A Correios registrou prejuízo de R$ 8,5 bilhões em 2025, valor mais de três vezes superior ao resultado negativo de 2024, quando as perdas somaram R$ 2,6 bilhões. O balanço será publicado no Diário Oficial da União.
Segundo a estatal, o resultado foi impactado principalmente pelo aumento no provisionamento de obrigações judiciais e pelos custos operacionais. Apenas os processos judiciais representaram R$ 6,4 bilhões no período, com destaque para ações trabalhistas relacionadas a adicionais de periculosidade e atividades externas.
A receita bruta da empresa no ano passado foi de R$ 17,3 bilhões, uma queda de 11,35% em relação ao ano anterior.
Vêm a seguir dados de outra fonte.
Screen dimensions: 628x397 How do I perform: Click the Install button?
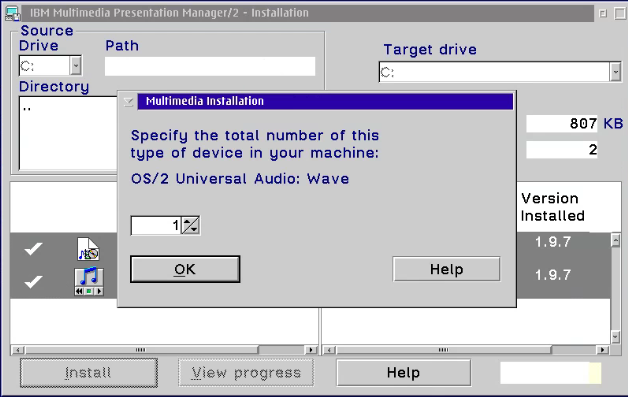[89, 373]
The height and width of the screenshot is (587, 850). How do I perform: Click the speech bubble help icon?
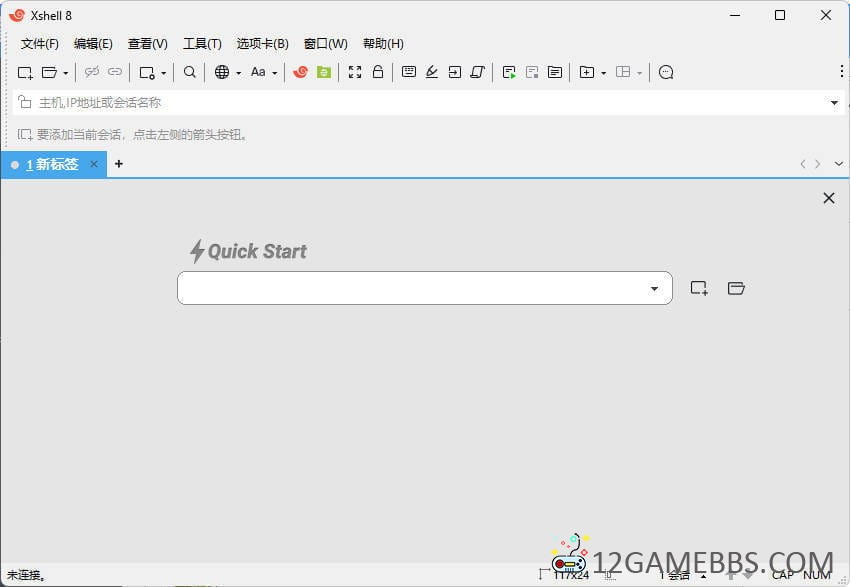(x=666, y=72)
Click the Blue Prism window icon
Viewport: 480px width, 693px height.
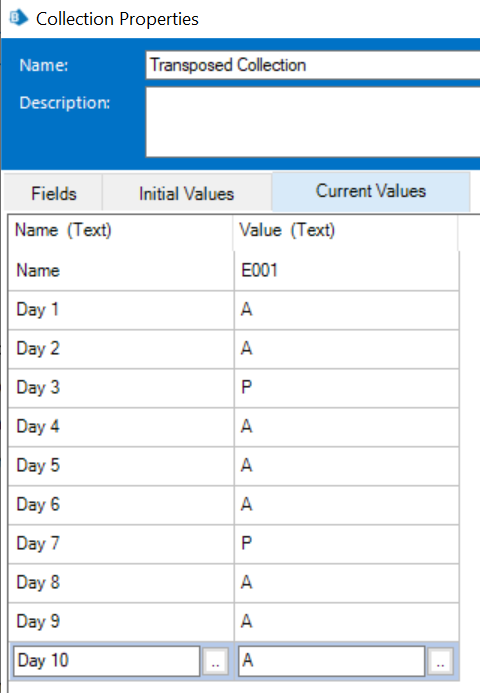tap(19, 18)
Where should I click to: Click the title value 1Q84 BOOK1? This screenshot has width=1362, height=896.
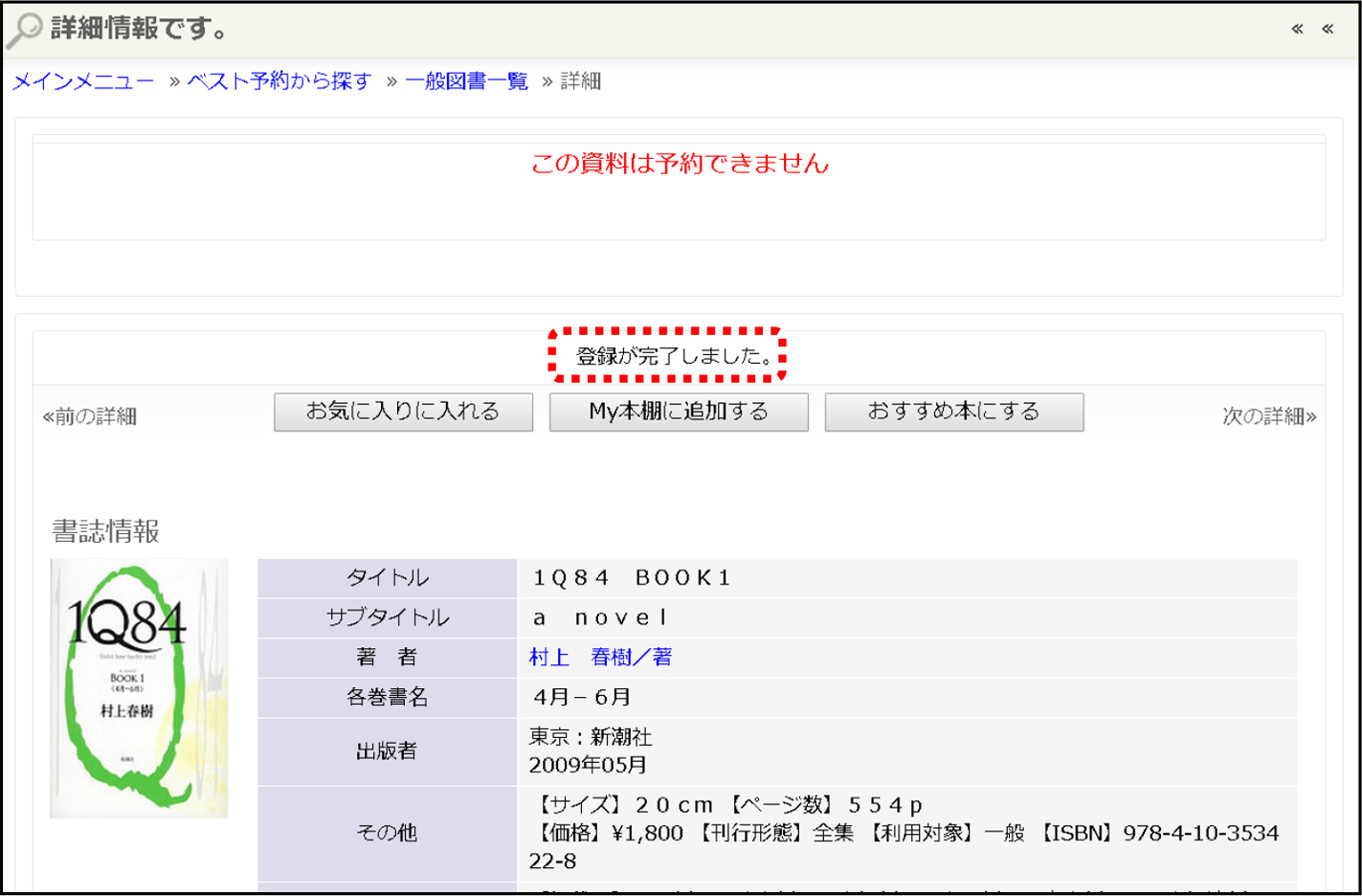click(632, 577)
Diante do cenário, os Correios recorreram a empréstimos junto a bancos públicos e privados, totalizando R$ 12 bilhões.
Cenário de dificuldades e “ciclo vicioso”
A empresa acumula 14 trimestres consecutivos de resultados negativos desde o fim de 2022. De acordo com o presidente Emmanoel Schmidt Rondon, a queda de receita tem gerado dificuldades no fluxo de caixa, impactando pagamentos a fornecedores e a capacidade operacional da estatal.
Ele destacou que a estrutura de custos é rígida, baseada em despesas fixas, o que dificulta ajustes imediatos diante da redução de receitas.
Mudanças no mercado e perda de espaço
O desempenho também reflete transformações no setor, como o avanço do comércio eletrônico com estruturas logísticas próprias e a redução do uso de correspondências físicas — fenômeno chamado pela empresa de “desmaterialização” das cartas.
Medidas de contenção e reestruturação
Para tentar reverter o cenário, os Correios adotaram medidas como planos de demissão voluntária (PDV), renegociação de dívidas com fornecedores, redução de custos operacionais e diminuição de despesas com imóveis e manutenção de agências.
Em 2026, 3.181 funcionários aderiram ao PDV, número inferior ao ciclo anterior (3.756 adesões), mas dentro de um período mais curto de inscrição.
A expectativa da direção é que a estatal volte a apresentar resultados positivos a partir de 2027, com a continuidade do plano de recuperação.
Privatização não está em discussão interna
O presidente da empresa afirmou que a possibilidade de privatização não está na pauta da gestão atual, destacando que essa é uma decisão que cabe ao governo federal. Segundo ele, o foco é garantir a sustentabilidade da empresa e a continuidade dos serviços prestados à população.